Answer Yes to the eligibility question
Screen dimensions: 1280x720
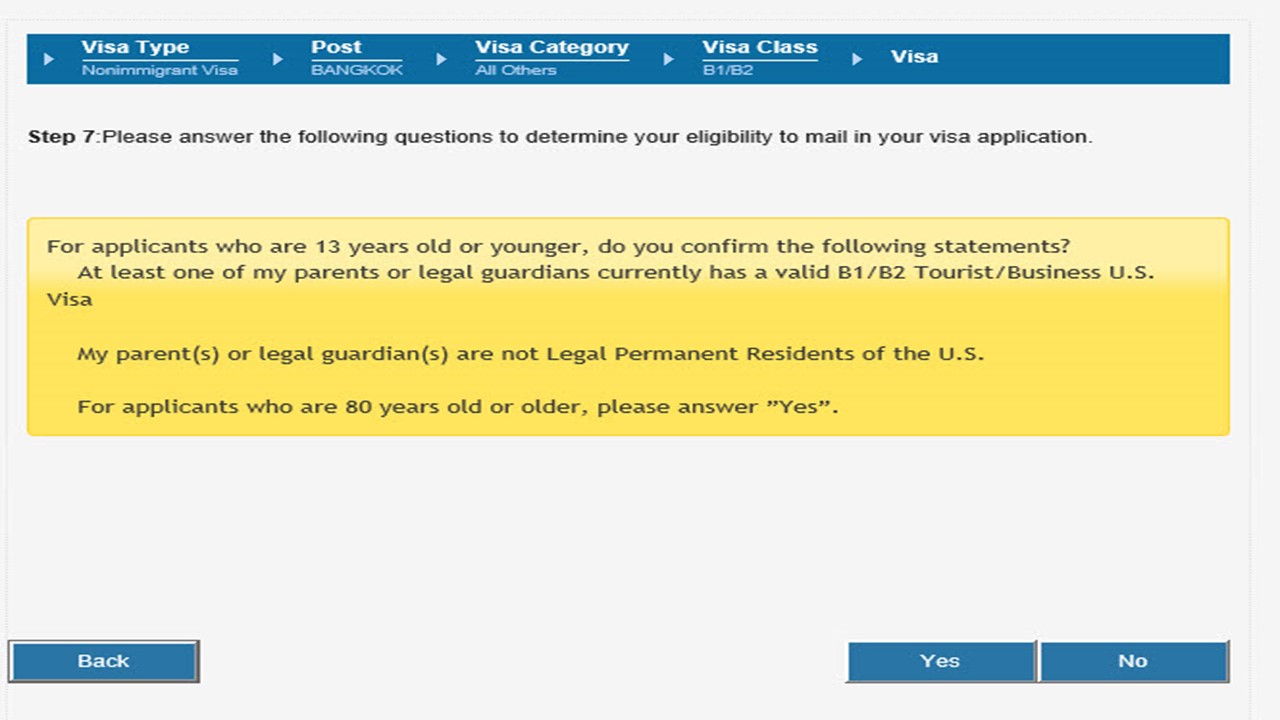pos(940,661)
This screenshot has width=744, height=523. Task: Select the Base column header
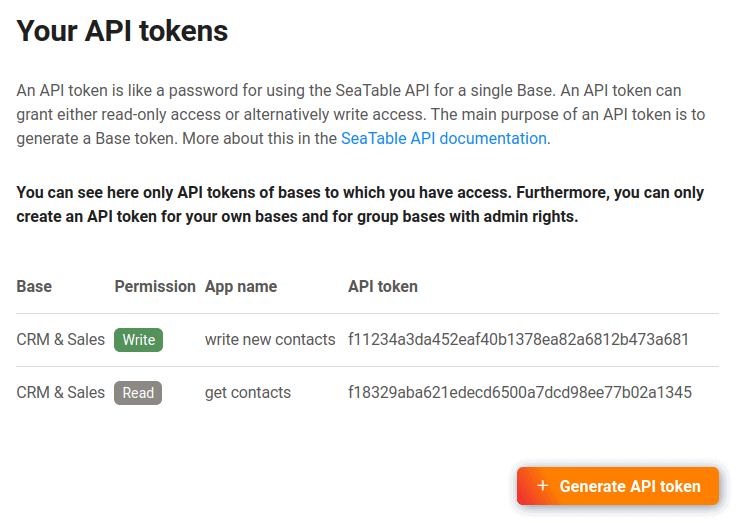pyautogui.click(x=34, y=287)
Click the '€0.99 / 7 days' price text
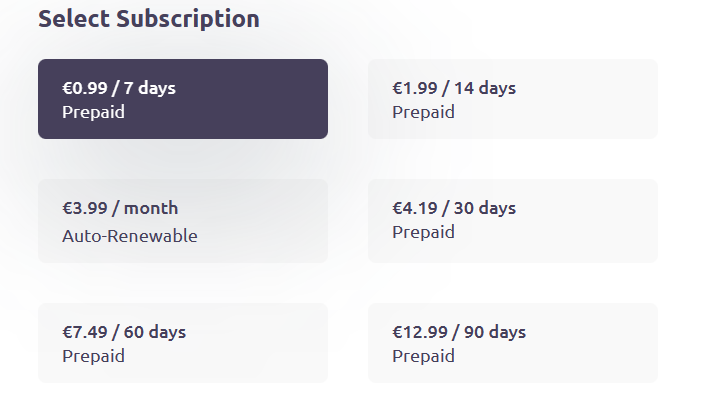This screenshot has width=703, height=402. (119, 88)
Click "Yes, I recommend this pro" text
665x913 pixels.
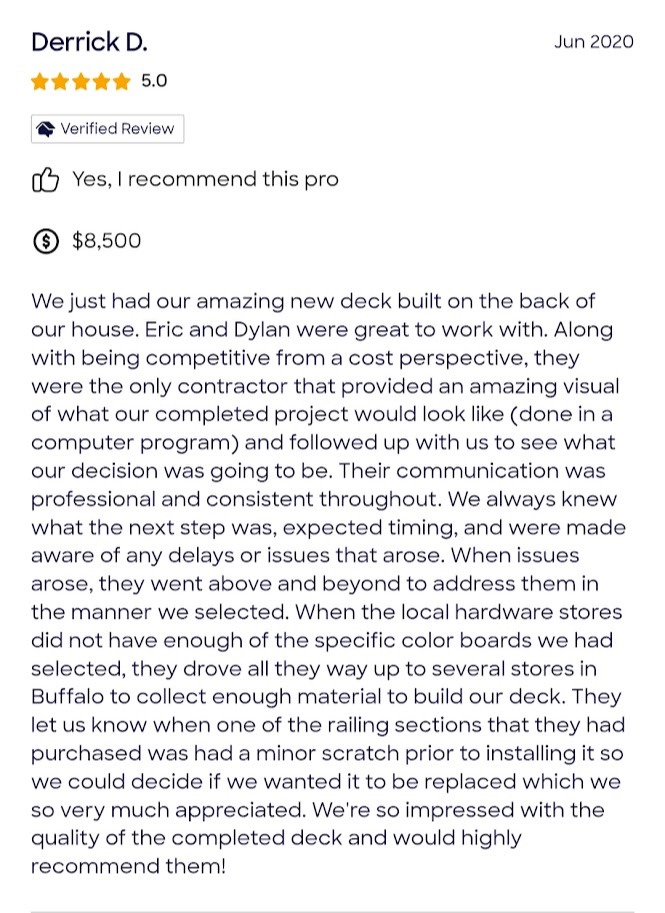[205, 180]
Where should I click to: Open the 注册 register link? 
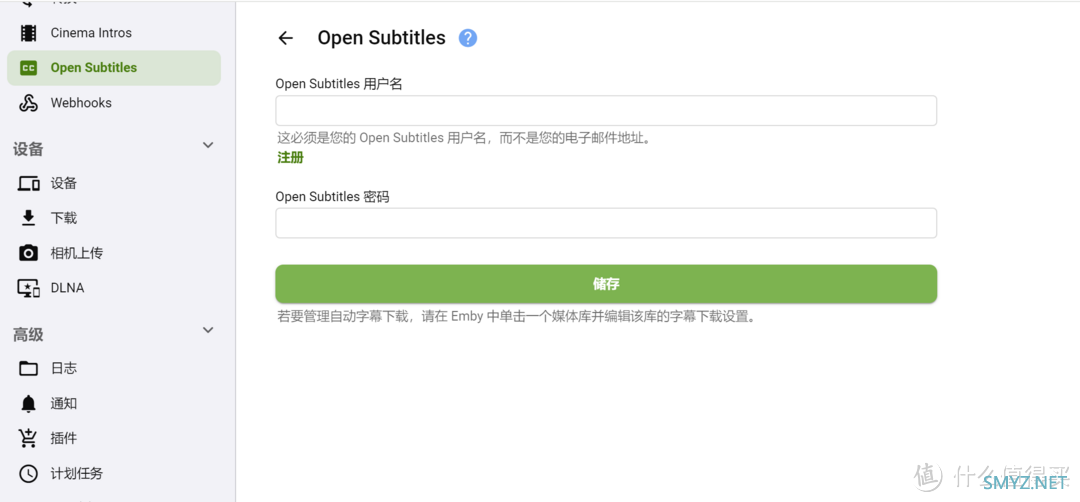pos(290,158)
——————
▶ WORK TO BE COMPLETED: All of the records should be set down exactly, minus the pictures they hold.

▶ REPLY TO THE EXERCISE:
Answer Yes to the eligibility question
Screen dimensions: 1280x720
pos(940,661)
This screenshot has width=744, height=523. Task: Select the Base column header
pyautogui.click(x=34, y=287)
Click the '€0.99 / 7 days' price text
This screenshot has width=703, height=402. (119, 88)
Click "Yes, I recommend this pro" text
665x913 pixels.
[205, 180]
Where should I click to: Open the 注册 register link? 
pos(290,158)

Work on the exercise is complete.